Thursday, 31 October 2013

Something No One is Talking About, But We Need To

There is no delicate way to write this. There is no flowing prose to soften this blow, to make everyone feel better about this not talked about subject. Yet, this is what has been flowing around my raw and messed up head lately.

We go to a lot of doctors appointments. We have a lot of blood draws done. Two of my children have bad teeth so they end up having painful things done at the dentist. These experiences are what brought me to these thoughts.

I also have to state that the folks (with the exception of the evil horrible no good dentist) are all good people who are not trying to hurt my children, they are trying to help. No. What I am going to talk about is the system we all consider normal, necessary, and the way things are done. I am proposing that we change that, but honestly I have no idea where to even start.

I began this series of thought when discussing birth trauma with a friend, many things about the way birth is handled in modern hospitals is traumatic to women, they feel powerless, and are even abused physically though it is for the safety and health of both them and the baby. Many women are outright violated by strangers and it is accepted because that's how OB medicine works. Many birth activists are creating change in this area, both in process and in empowering women with information.

Great! Yay! Cool. Progress.

I was holding down Isaac for his yearly blood draw, he was telling me that he is a brave boy, like a bear! and I was cooing that it would be over soon, he is a good boy, I know it hurts, but it will let us know if he is still healthy, I love him, and his sisters held his hand and sang to him while he was restrained by us and in pain.

What are we doing to special needs and medical needs children? I know what I described sounds like a loving mother, helping her son through a routine and necessary procedure so let me keep going.

What about this? My 8 year old had to have a tooth extracted and the dentist decided to pull three instead, without telling us, and knowing that the pain meds were not working. He said to her, be still, be a good girl, it will hurt you if you are not still. She said that she would bite him, and she did. He withheld the prize at the end, said a few nasty things to her. It was awful. Yes, I filed a report. Let's look at the situation though, without jackass dentist being a jackass. Young child held down, in pain, pain being inflicted, being bribed with  toys and rewards, told be a good girl.
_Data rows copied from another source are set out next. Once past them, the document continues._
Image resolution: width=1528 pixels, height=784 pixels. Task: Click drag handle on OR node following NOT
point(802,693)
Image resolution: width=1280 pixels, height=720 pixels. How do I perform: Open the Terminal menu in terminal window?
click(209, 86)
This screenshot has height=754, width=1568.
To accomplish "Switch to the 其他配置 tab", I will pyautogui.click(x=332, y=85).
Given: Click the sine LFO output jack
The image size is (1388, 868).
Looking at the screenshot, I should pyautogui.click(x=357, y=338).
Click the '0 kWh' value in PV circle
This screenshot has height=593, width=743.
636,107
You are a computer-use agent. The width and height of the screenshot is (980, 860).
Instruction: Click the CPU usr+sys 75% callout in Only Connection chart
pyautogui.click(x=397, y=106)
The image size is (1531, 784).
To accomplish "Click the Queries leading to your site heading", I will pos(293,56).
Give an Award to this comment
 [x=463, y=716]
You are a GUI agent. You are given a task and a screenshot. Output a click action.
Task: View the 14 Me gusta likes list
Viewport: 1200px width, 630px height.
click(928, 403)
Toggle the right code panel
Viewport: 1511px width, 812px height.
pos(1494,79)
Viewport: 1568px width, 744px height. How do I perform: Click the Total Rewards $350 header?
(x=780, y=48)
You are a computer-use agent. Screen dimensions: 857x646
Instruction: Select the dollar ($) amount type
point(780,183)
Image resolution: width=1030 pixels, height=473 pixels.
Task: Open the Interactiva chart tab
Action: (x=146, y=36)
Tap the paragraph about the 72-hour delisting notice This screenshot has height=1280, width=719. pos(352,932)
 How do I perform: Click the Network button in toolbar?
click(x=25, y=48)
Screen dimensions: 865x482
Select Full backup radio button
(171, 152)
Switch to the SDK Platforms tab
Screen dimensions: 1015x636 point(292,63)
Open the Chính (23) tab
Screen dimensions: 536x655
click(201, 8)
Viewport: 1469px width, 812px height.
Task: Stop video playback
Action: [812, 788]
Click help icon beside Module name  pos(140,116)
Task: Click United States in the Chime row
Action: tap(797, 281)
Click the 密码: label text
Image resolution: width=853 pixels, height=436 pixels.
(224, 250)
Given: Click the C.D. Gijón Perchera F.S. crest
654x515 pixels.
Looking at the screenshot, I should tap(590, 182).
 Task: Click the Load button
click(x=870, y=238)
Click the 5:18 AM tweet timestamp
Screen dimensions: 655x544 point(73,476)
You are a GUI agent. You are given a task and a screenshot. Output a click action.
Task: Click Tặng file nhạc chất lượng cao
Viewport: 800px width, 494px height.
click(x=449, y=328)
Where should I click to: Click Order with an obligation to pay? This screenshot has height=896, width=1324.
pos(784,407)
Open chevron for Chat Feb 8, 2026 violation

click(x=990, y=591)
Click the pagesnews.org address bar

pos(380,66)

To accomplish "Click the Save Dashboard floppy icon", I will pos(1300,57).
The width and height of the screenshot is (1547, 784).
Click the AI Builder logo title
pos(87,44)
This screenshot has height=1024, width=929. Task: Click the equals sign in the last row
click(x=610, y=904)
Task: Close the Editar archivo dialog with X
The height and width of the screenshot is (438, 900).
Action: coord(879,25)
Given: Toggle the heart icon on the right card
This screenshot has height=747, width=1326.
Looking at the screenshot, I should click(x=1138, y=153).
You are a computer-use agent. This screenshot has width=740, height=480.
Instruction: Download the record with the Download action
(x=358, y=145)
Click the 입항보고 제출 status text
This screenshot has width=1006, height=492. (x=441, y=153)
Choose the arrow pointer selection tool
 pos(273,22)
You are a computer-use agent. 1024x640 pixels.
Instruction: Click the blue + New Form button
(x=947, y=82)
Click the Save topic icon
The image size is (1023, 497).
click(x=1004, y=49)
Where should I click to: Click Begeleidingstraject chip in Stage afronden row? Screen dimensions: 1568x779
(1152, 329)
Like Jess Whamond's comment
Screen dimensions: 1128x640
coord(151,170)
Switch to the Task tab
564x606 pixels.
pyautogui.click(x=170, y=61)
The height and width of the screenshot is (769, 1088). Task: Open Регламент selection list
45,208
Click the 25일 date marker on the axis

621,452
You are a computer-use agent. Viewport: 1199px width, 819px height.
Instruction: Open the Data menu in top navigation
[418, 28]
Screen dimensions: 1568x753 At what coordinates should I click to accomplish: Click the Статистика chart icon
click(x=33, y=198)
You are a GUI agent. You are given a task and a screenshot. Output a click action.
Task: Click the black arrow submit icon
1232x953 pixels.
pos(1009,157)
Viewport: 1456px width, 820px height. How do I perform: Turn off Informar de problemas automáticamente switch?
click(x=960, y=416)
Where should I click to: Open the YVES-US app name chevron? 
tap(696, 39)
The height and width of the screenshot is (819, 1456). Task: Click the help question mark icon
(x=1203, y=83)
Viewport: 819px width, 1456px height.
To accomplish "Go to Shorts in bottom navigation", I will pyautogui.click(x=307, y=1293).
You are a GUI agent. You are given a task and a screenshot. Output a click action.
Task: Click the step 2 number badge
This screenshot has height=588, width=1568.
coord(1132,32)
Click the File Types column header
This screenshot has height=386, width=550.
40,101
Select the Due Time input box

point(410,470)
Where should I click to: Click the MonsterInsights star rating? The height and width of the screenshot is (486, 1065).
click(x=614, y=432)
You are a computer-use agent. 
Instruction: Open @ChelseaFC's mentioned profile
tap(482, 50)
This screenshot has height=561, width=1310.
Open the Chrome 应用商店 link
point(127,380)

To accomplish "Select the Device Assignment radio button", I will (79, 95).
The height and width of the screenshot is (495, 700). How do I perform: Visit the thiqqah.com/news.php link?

Are we grooming our special needs children to be victims? Trust me, I am not victim blaming here, I do no believe that victims are at all at fault to the evils inflicted on them, NOT EVEN A LITTLE BIT. However, we also as a culture acknowledge that predators of a certain kind will condition and court their child victims. What I am asking is, are we doing that? Are we setting our children up to submit to pain and terror by people in medical authority because it is medically necessary and does the way that we do that set them up, condition their personalities to more easily submit to others in authority who might abuse them?

Abuse of special needs adults is something we talk about as a culture, and physical abuse of special needs children has made the news too with the "quiet rooms" and deadly restraint incidences.... but that's not what I am thinking of this time.

Here's what is going to be hard to talk about and hard to wrap our minds around- I am talking about sexual exploitation and abuse. Too often, when I am holding my children for medical procedures, the verbal comfort from nurses and even me sounds exactly like what rapists say to their victims. It will be over soon. I know it hurts, but it is for your own good. You want to be healthy, right? I love you.

When the baby grows into a toddler and young child, when they know enough about what is happening to be afraid? The nurses at one visit were upset that I told my daughter that the shots would hurt and that I was sorry. They told me it is better not to let her know and just go and do it. We tried that once and she had nightmares for weeks. A sneak attack is wrong, so wrong, but completely excepted!

Young children have the intelligence to know and fear pain, but not to process the whole it will be over soon, for the greater good internal argument. We are violating their bodies with exams, shots, blood draws, tooth extraction, and a lot of other things. Medically necessary is a concept that adults understand and children do not, so we victimise them over and over again, holding their hands and cooing at them that it will be ok, that we love them.

I don't know how to change this. I read about a drug some doctors give children called Versed that will eliminate their memory of the event. Immediately I thought it was like a date rape drug and was shaken by the idea, but the more I consider it, I certainly would prefer this to the nightmares and anxiety, if the drug works like they think it does.

Lily has asked me to never take her to a male dentist again. I don't know where she got the idea that a female dentist would be better, but that was her gut reaction. She fights back. She can tell me her concerns and fears and I help her make choices and feel empowered. Isaac is non-verbal. Many special needs children have communication issues. What about them? What are they feeling? How can we empower them through painful and invasive exams and make sure they fully understand good touch and bad touch? Will someone evil take advantage of their vulnerability and inability to communicate?

The painful answer is that we can't. Not for all of them. Our words and actions and methods for how these procedures, routine or major, has to change. We have to consider the whole person that they are or we'll be fixing their bodies but breaking them on the inside. PSTD and anxiety is already a major issue with special needs children. If we do not consider the full ramification of this, it will eventually be just another headline we don't talk about.